Cloppenburg.
Eine
Lanze für eine höhere Lebensqualität in deutschen Altenheimen hat der frühere Geschäftsführer
der Caritas-Betriebsführungs- und Trägergesellschaft im Erzbistum Köln, Franz
Josef Stoffer, gebrochen. Oft werde der Blick ausschließlich auf die
Pflegequalität gelenkt. Diese müsse selbstverständliche Voraussetzung jeder
Einrichtung sein, sagte er am Mittwoch, 15. März, im Rahmen des 25. Tages der
Altenpflege in der Cloppenburger Stadthalle vor rund 500 Zuhörern.
Alte Menschen zögen nicht in ein Kranken-, sondern in ein Wohnhaus begründete
der gelernte Volkswirt seinen Appell. Dieses wiederum müsse eingebunden sein in
das jeweilige Quartier und die Pfarrei, sagte Stoffer im Rahmen der
Jubiläumsveranstaltung von Landes-Caritasverband und Einrichtungen der
katholischen Altenhilfe im Oldenburger Land.
Deutliche Kritik übte Stoffer am Stellenschlüssel in Altenheimen: Die
Quote der Mitarbeiter sei trotz gestiegener Urlaubszahlen nie angepasst worden.
Daher gebe es in jedem deutschen Altenheim an jedem Tag eine personelle
Unterbesetzung von 20 bis 30 Prozent. Im letzten sei die Pflege „nicht
nachhaltig finanziert“, bemängelte Stoffer.
Vehement wehrte sich der Referent gegen das derzeitige
Überprüfungssystem des Medizinischen Dienstes der Krankenkassen. Die Tatsache,
dass die Durchschnittsnote bundesweit bei 1,3 liege, zeige, dass sie keine
Aussagekraft habe. Mitarbeiter würden nur noch darauf hinarbeiten, sich auf die
87 überprüften Kriterien vorzubereiten. Stoffer: „Die Lebensqualität wird nicht
abgefragt.“ Mehr noch: „Die Pflegenoten führen in eine Sackgasse.“
Ein entsprechend kritisches Positionspapier Stoffer‘s wurde auch vom
Landes-Caritasverband für Oldenburg (LCV) unterzeichnet. Manfred Bockhorst,
LCV-Referent für Altenpflege: „Das System muss dringend abgeschafft werden.“
Als „Unwort des Jahres“ bezeichnete Stoffer den Begriff „Jahr der
Pflege“, weil dahinter kein Gesamtkonzept stecke.

Aufgaben:
A. Wie groß ist laut dem Bericht über den Tag der Altenpflege in Cloppenburg die tägliche personelle Unterbesetzung in jedem deutschen Altenheim?
B. Nimm den Bericht über den Tag der Altenpflege in Cloppenburg nach seinem letzten Satz wieder auf und schreib ihn weiter.

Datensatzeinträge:

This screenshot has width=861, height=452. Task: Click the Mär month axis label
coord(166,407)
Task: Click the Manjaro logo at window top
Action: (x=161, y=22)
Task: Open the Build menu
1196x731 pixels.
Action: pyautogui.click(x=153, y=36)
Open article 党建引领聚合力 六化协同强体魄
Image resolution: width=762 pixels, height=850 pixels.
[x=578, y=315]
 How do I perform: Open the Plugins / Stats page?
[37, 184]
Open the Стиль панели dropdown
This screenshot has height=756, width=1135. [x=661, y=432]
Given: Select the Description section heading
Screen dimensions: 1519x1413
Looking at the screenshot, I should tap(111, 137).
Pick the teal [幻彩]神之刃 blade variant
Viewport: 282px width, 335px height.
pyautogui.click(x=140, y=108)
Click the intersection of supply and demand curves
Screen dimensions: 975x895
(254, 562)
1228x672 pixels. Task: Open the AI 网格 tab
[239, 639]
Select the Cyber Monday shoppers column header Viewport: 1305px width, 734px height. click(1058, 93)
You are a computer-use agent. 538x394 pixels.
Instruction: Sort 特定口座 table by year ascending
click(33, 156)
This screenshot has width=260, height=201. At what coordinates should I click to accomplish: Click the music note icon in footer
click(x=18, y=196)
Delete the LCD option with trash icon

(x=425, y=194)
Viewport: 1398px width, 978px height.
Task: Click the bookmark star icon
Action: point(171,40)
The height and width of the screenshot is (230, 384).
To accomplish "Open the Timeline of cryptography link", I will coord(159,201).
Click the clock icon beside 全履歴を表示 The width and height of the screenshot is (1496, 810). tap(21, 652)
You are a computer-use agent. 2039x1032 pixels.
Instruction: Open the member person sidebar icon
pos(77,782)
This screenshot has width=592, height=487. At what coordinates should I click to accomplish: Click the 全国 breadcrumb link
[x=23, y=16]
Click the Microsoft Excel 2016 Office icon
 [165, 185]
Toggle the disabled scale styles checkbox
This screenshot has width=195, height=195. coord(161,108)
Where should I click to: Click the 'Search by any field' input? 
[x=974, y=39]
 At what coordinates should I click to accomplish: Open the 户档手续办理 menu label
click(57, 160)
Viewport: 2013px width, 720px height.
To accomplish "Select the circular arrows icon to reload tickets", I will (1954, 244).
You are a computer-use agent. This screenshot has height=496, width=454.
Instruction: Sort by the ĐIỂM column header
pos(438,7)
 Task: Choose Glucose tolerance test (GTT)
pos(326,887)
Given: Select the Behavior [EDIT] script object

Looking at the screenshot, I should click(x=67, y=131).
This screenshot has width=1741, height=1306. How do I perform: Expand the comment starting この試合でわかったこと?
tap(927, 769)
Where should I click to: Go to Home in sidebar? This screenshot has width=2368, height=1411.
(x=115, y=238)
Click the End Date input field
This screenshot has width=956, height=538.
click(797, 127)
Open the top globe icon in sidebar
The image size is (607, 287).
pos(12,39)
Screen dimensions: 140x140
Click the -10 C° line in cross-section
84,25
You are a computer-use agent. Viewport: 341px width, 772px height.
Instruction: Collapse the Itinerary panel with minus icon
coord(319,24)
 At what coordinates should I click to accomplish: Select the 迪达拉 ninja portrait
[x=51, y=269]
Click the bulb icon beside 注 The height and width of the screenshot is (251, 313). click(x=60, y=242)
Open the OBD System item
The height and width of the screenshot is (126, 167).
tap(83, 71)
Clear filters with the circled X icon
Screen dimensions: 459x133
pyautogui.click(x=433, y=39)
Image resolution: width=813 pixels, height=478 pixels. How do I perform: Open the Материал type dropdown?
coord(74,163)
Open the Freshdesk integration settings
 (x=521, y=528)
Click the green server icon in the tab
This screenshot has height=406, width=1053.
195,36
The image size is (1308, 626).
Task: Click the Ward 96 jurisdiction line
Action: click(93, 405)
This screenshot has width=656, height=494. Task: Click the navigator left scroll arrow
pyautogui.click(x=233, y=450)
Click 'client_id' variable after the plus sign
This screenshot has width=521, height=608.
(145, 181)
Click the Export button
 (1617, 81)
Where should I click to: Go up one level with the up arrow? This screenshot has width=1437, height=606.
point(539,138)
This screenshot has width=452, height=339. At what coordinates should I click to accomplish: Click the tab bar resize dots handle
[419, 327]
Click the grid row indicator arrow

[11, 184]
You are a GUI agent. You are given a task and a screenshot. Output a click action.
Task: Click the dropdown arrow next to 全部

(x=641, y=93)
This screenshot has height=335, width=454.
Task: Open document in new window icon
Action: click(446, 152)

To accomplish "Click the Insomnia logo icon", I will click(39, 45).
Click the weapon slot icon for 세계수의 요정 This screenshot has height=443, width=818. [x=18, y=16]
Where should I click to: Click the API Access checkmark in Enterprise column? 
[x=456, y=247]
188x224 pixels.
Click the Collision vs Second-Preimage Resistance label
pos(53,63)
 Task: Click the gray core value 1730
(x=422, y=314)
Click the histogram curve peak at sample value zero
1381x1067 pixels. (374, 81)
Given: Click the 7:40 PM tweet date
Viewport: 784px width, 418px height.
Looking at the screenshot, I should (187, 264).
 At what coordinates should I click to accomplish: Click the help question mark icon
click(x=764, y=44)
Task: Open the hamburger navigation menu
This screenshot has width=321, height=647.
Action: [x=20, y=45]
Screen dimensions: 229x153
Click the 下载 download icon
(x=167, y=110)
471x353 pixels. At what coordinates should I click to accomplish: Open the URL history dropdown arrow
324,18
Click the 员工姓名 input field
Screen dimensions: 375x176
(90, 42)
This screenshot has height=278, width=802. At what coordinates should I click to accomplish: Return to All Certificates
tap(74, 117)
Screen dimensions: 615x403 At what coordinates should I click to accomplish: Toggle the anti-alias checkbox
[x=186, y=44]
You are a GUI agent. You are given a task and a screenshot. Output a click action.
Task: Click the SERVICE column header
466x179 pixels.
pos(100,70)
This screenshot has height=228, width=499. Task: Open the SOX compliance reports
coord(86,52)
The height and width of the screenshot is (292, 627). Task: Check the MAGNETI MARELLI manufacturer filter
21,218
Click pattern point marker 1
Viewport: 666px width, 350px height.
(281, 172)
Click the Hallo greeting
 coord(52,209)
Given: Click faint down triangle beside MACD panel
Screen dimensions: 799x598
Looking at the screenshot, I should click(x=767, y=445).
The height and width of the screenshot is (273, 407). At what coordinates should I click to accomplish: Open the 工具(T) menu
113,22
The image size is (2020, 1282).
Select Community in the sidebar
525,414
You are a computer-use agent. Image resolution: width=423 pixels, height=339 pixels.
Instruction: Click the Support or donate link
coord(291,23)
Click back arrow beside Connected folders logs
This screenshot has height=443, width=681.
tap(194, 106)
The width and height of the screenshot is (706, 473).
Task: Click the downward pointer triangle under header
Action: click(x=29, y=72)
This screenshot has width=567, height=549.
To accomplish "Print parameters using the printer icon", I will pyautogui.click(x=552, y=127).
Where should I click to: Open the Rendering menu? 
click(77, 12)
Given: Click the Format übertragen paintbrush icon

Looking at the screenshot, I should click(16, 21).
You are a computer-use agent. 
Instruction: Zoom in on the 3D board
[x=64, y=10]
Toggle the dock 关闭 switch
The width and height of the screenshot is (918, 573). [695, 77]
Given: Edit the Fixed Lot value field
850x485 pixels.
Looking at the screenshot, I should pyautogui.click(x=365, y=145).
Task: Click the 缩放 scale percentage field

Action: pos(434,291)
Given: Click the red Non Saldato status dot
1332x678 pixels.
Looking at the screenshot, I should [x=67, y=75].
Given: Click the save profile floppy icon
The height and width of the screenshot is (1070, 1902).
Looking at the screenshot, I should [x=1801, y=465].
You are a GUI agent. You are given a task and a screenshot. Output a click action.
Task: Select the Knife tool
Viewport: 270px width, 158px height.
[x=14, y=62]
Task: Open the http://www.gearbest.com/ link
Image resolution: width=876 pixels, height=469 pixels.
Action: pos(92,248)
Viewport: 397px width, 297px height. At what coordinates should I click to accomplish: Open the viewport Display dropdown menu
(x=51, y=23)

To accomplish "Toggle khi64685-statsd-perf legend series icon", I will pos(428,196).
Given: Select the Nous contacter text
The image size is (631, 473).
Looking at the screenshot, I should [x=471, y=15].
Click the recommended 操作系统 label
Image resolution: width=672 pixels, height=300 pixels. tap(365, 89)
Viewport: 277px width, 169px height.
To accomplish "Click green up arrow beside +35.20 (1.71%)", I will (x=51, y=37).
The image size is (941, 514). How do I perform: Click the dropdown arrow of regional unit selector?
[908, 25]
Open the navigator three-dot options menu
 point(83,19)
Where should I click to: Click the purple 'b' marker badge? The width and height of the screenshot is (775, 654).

Antworten nacheinander:
A. 20 bis 30 Prozent.

B.
Als fragwürdig bezeichnete es Stoffer, dass eine Stewardess in
Deutschland ein weit höheres Ansehen hätte als eine Altenpflegerin.
Skandalös hingegen sei ein Gerichtsurteil, das einem alten Menschen das
Recht absprach, ein künstliches Gebiss zu erhalten, das den ganzen Tag über
haften würde. Zwei Stunden optimaler Sitz der künstlichen Zähne pro Tag wären
ausreichend, so die Richterin.
Unbemerkt hätte sich eine Drei-Klassen-Medizin eingeschlichen:
Privatpatienten, Kassenpatienten und alte Menschen.
Als eine Möglichkeit regte der Referent die Einrichtung von SenTas
(=Seniorentagesstätten) in Betrieben in Anlehnung an Kindertagesstätten an.
Mitarbeiter wüssten so ihre beispielsweise dementen Eltern gut versorgt und
untergebracht.
Begonnen hat der Tag der Altenpflege in Form einer Fortbildungswoche am
17. März 1988 im damaligen Kardinal-von-Galen-Haus in Stapelfeld.
Zu den Gästen des 25. Tages der Altenpflege zählten auch der
Bundestagsabgeordnete Franz-Josef Holzenkamp sowie der Landtagsabgeordnete
Clemens gr. Macke. Ein Grußwort sprach Bürgermeister Wolfgang Wiese.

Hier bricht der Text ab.